Their announcement, usually about a year before the event, immediately launches the political system into a new gear, with the creation of new formations, often with a cross-party character needed to fight the campaigns, bringing a heightened engagement in politics.
Cross-party campaigns also send a message that the parties involved are setting aside their own particular priorities in the interests of the nation as a whole. This was most clearly seen in the 2011 referendum in Wales when first, the Assembly voted unanimously for a referendum, and then the leaders of all four parties joined together in campaigning for a Yes vote
Living through the referendums of the past thirty years has certainly hastened the maturing of politics in Wales. They have resulted in an historical acceleration in the development of the country’s constitution. During referendum campaigns the political system is pulled backwards and forwards in polarising debates. In the Welsh experience referendums can be likened to an athlete preparing to throw a discus, leaping from one foot to another, gathering momentum to hurl the object as far as possible.
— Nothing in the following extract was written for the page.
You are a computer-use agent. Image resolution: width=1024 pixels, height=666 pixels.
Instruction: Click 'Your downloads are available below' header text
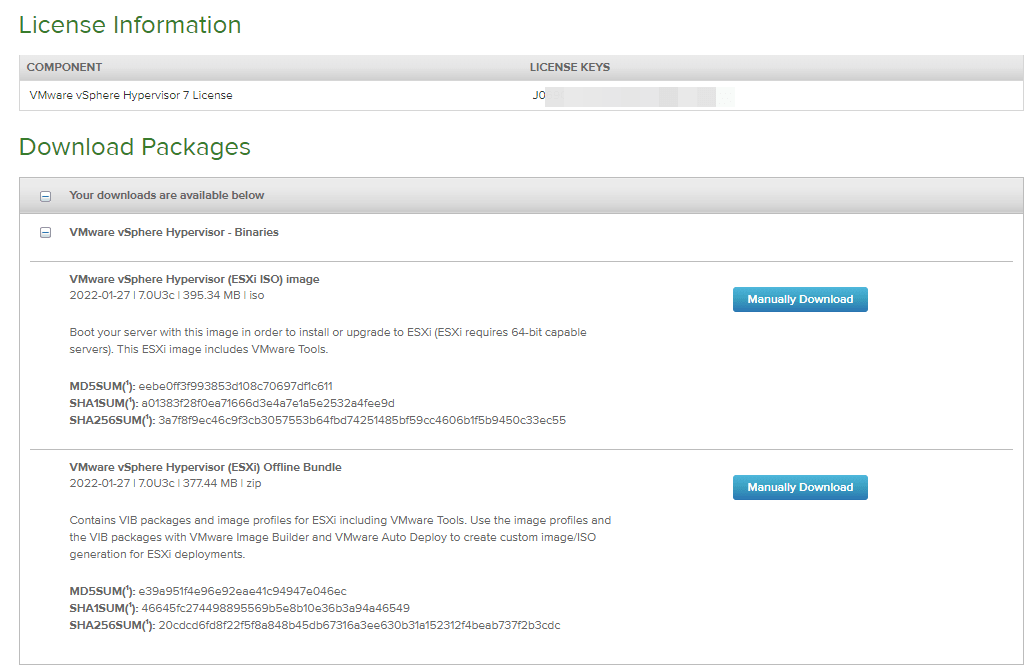coord(166,195)
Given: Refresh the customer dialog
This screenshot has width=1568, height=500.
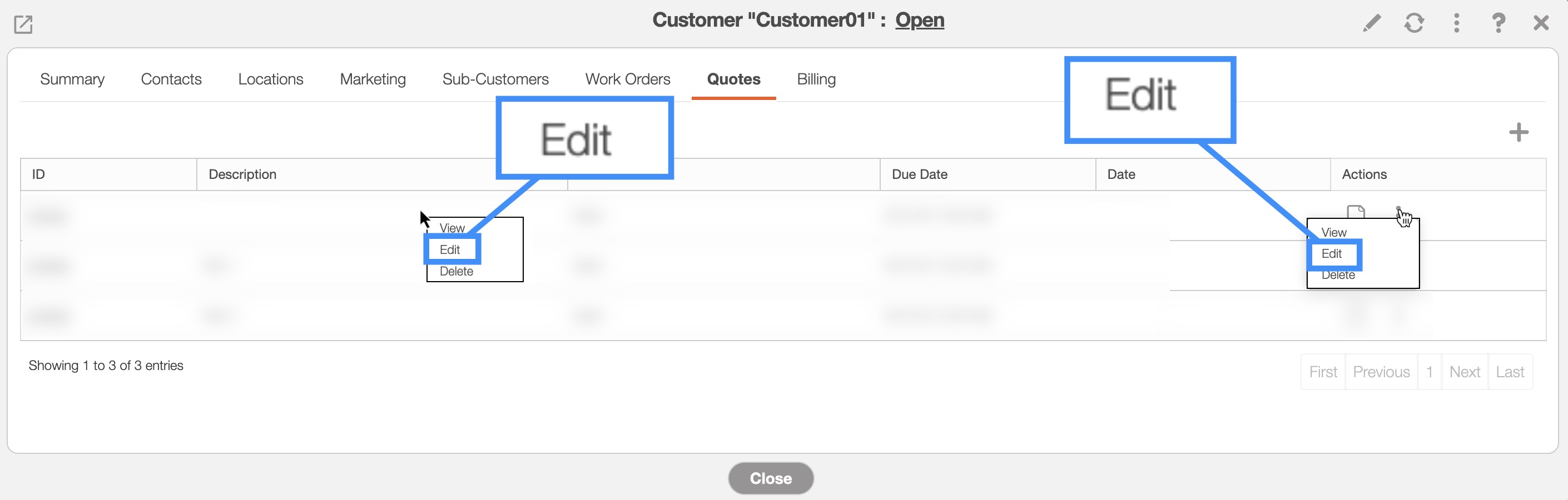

Where will the devolution journey take us? There can be no definitive answer to that question. In the debate on the 1998 Wales Act in the House of Commons, in July 1997, Don, now Lord Anderson, the former Labour MP for Swansea East and a late convert to devolution, described it as a mystery tour:
I recall the fine story of a bus tour from Cwmrhydyceirw in my constituency. There was a sweep about where the tour would end, and it is said the driver won. The people of Wales are driving this mystery tour. They will decide the pace and direction.
Although the destination of Welsh devolution remains uncertain, more than a decade into the experiment two things are clear. The pace is accelerating and the direction is in favour of more powers.